I suppose I better write about this now, as I encountered these errors a while ago, and the details already started slipping my mind. So, what’s happening? I am writing some PHP code. As a testing server, I’m using my ODROID U3. An ARMv7 board, running ArchLinuxARM. Therefore, we have a 32 bit machine running PHP 5.6. Now, the (soon-to-be) production server is an x86_64 machine, running Ubuntu 14.04LTS. So, this is a 64 bit machine running PHP 5.5.
Let’s have a look at the
mcrypt_create_iv() function. This function produces random data. Now, there is a change introduced in PHP 5.6.0. First, let’s have a look on how random data works on a Linux platform. (Other *NIX platform might differ from this)
/dev/random Gives random data, and blocks until there is enough entropy available.
/dev/urandom Gives random data, but never blocks. This means possible less entropy in the result.
Basically, we’re interested in the most possible entropy when we’re doing crypto, then we use
/dev/random. That’s why, for example, generating PGP keys takes so long. It’s just waiting for enough entropy to become available. When we need some randomness in a setting that doesn’t require crypto-grade entropy,
/dev/urandom is sufficient.
Now, back to PHP. We have the
mcrypt_create_iv() function to generate random data. Now, what happened. Since PHP 5.6.0 the default source for randomness is
/dev/urandom. In prior versions it was
/dev/random. So…. what happens? Code that runs fine on the development machine hangs on the production server, as it’s waiting for entropy. That’s not what we want to happen on a website. So, when using the
mcrypt_create_iv() function, always specify the entropy source as the default differs per PHP version.
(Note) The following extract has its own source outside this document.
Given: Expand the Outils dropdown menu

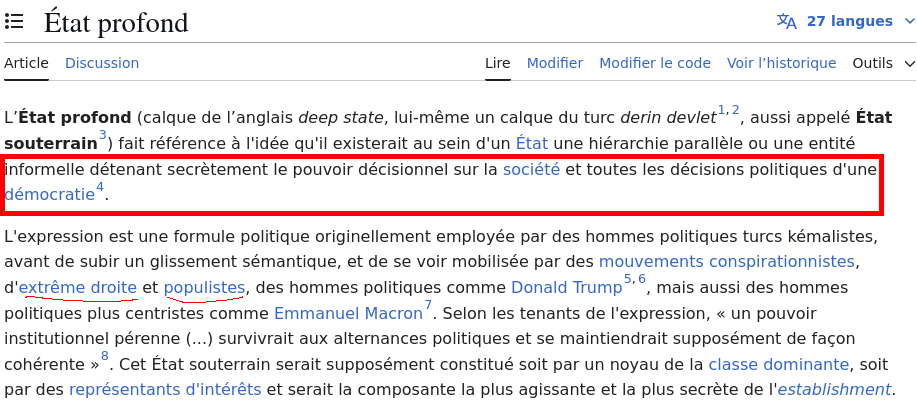Looking at the screenshot, I should [883, 63].
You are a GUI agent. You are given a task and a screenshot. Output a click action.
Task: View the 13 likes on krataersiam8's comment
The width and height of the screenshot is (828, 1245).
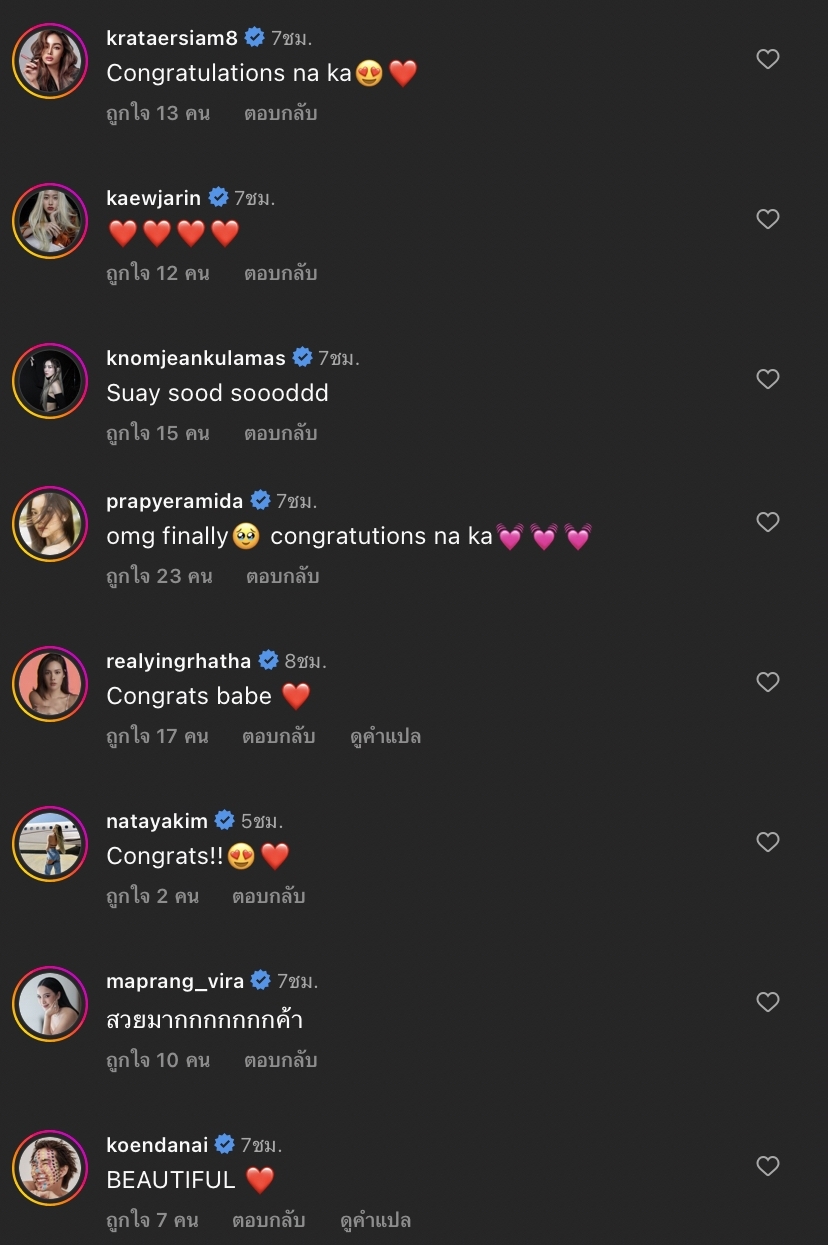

Well… the difference between 32 and 64 bit PHP versions, it’s all in the size of the int, or rather, using the
PHP_INT_MAX for purposes it wasn’t intended for. So, we’re looking at setting a cookie. The idea is to have a “stay logged in” option, so we set the cookie to a date/time way in the future. Considering the Year 2038 problem, the INT_MAX for 32 bit, results in 19 January 2038. However, this is far enough in the future to be used as a “remember me” function. As systems turn 64 bit, this problem is solved, and why not setting the date even to a later date? It just needs to be way ahead in the future to simulate a “never expire” cookie. Well… let’s have a closer look on how cookies work. In PHP, the
setcookie() takes a unix timestamp, so, it’s just an INT value containing the number of seconds since the epoch (1 Jan 1970, 00:00 GMT). So far so good, so, if we give it the maximal int value for a 64 bit int….. we end up 293 billion years in the future. (The English Language uses the Short Scale for Numbers, where Continental European Languages uses the Long Scale, note this is “293 miljard” in Dutch. See “Names of Large Numbers” on Wikipedia) So, we’re setting a cookie to a date probably beyond the end of the universe. So, basically, it will never expire. That’s the intention, so…. what went wrong?
Setting a cookie to a date where it will survive the end of the universe causes issues with the Year 10000 problem. The problem is, the server doesn’t just sent that number to the client, it sends a formatted string, it’s format is
Wdy, DD Mon YYYY HH:MM:SS GMT Spot the problem? The year is encoded as
YYYY, meaning 9999 is last year it supports. So…. setting a cookie to the end of time is not an option.
I don’t know how many 32 bit clients are still out there, but considering the fact they might suffer from the year 2038 problem, I suppose it’s safer to use 2038 as the the-end-of-time value.